[Stored data entries]
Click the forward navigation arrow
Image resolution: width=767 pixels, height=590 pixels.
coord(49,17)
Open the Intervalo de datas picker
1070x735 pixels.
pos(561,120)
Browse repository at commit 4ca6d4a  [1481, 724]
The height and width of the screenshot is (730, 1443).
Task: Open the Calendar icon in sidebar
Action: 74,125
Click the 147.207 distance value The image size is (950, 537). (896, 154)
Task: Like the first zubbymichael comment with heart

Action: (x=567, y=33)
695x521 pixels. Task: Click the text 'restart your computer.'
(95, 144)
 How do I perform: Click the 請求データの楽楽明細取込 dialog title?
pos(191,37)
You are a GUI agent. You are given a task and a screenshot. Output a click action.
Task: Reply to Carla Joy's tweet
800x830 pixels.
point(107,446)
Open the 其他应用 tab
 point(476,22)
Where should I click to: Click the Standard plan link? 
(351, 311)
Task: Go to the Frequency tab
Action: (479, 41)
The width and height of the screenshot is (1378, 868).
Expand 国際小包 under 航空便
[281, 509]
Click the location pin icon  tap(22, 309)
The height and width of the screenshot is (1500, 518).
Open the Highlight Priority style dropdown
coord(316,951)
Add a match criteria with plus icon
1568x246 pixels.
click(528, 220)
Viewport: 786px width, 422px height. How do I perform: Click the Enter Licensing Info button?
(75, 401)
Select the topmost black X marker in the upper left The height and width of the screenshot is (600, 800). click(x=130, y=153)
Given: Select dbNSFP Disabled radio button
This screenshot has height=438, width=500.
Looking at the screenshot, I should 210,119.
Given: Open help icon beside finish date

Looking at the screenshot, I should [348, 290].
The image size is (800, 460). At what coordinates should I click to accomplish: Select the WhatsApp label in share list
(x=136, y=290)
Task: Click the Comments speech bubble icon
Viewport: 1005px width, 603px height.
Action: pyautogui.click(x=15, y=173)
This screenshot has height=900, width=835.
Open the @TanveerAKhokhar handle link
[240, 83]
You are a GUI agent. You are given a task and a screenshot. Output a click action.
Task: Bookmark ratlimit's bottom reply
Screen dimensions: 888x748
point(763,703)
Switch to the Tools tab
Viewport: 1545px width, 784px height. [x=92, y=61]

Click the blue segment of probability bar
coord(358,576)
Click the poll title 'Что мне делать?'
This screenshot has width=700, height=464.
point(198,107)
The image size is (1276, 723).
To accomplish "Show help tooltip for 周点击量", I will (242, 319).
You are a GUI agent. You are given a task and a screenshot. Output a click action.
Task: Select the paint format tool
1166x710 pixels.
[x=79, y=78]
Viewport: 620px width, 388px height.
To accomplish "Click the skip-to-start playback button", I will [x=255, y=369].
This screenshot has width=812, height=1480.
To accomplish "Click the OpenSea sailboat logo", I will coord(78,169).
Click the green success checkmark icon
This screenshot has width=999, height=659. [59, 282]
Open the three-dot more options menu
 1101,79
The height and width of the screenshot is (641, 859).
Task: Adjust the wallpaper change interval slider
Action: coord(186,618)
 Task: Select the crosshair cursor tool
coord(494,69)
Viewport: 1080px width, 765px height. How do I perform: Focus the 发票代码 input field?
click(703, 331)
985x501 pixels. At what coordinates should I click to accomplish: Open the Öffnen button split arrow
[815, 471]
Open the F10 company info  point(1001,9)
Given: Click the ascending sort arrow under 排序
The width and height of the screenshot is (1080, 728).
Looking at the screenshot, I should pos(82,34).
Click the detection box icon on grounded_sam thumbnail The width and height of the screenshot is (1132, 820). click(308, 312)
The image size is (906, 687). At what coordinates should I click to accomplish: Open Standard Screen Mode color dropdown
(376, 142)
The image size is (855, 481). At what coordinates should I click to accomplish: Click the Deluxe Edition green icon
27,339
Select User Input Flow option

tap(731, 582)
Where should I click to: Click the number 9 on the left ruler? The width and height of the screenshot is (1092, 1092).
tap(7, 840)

**Problem requirements:** Extract the full set of entries word for word.

**Answer section:**
Click the forward navigation arrow
Image resolution: width=767 pixels, height=590 pixels.
coord(49,17)
Open the Intervalo de datas picker
1070x735 pixels.
pos(561,120)
Browse repository at commit 4ca6d4a  [1481, 724]
The height and width of the screenshot is (730, 1443).
Task: Open the Calendar icon in sidebar
Action: 74,125
Click the 147.207 distance value The image size is (950, 537). (896, 154)
Task: Like the first zubbymichael comment with heart

Action: (x=567, y=33)
695x521 pixels. Task: Click the text 'restart your computer.'
(95, 144)
 How do I perform: Click the 請求データの楽楽明細取込 dialog title?
pos(191,37)
You are a GUI agent. You are given a task and a screenshot. Output a click action.
Task: Reply to Carla Joy's tweet
800x830 pixels.
point(107,446)
Open the 其他应用 tab
 point(476,22)
Where should I click to: Click the Standard plan link? 
(351, 311)
Task: Go to the Frequency tab
Action: (479, 41)
The width and height of the screenshot is (1378, 868).
Expand 国際小包 under 航空便
[281, 509]
Click the location pin icon  tap(22, 309)
The height and width of the screenshot is (1500, 518).
Open the Highlight Priority style dropdown
coord(316,951)
Add a match criteria with plus icon
1568x246 pixels.
click(528, 220)
Viewport: 786px width, 422px height. How do I perform: Click the Enter Licensing Info button?
(75, 401)
Select the topmost black X marker in the upper left The height and width of the screenshot is (600, 800). click(x=130, y=153)
Given: Select dbNSFP Disabled radio button
This screenshot has height=438, width=500.
Looking at the screenshot, I should 210,119.
Given: Open help icon beside finish date

Looking at the screenshot, I should [348, 290].
The image size is (800, 460). At what coordinates should I click to accomplish: Select the WhatsApp label in share list
(x=136, y=290)
Task: Click the Comments speech bubble icon
Viewport: 1005px width, 603px height.
Action: pyautogui.click(x=15, y=173)
This screenshot has height=900, width=835.
Open the @TanveerAKhokhar handle link
[240, 83]
You are a GUI agent. You are given a task and a screenshot. Output a click action.
Task: Bookmark ratlimit's bottom reply
Screen dimensions: 888x748
point(763,703)
Switch to the Tools tab
Viewport: 1545px width, 784px height. [x=92, y=61]

Click the blue segment of probability bar
coord(358,576)
Click the poll title 'Что мне делать?'
This screenshot has width=700, height=464.
point(198,107)
The image size is (1276, 723).
To accomplish "Show help tooltip for 周点击量", I will (242, 319).
You are a GUI agent. You are given a task and a screenshot. Output a click action.
Task: Select the paint format tool
1166x710 pixels.
[x=79, y=78]
Viewport: 620px width, 388px height.
To accomplish "Click the skip-to-start playback button", I will [x=255, y=369].
This screenshot has width=812, height=1480.
To accomplish "Click the OpenSea sailboat logo", I will coord(78,169).
Click the green success checkmark icon
This screenshot has width=999, height=659. [59, 282]
Open the three-dot more options menu
 1101,79
The height and width of the screenshot is (641, 859).
Task: Adjust the wallpaper change interval slider
Action: coord(186,618)
 Task: Select the crosshair cursor tool
coord(494,69)
Viewport: 1080px width, 765px height. How do I perform: Focus the 发票代码 input field?
click(703, 331)
985x501 pixels. At what coordinates should I click to accomplish: Open the Öffnen button split arrow
[815, 471]
Open the F10 company info  point(1001,9)
Given: Click the ascending sort arrow under 排序
The width and height of the screenshot is (1080, 728).
Looking at the screenshot, I should pos(82,34).
Click the detection box icon on grounded_sam thumbnail The width and height of the screenshot is (1132, 820). click(308, 312)
The image size is (906, 687). At what coordinates should I click to accomplish: Open Standard Screen Mode color dropdown
(376, 142)
The image size is (855, 481). At what coordinates should I click to accomplish: Click the Deluxe Edition green icon
27,339
Select User Input Flow option

tap(731, 582)
Where should I click to: Click the number 9 on the left ruler? The width and height of the screenshot is (1092, 1092).
tap(7, 840)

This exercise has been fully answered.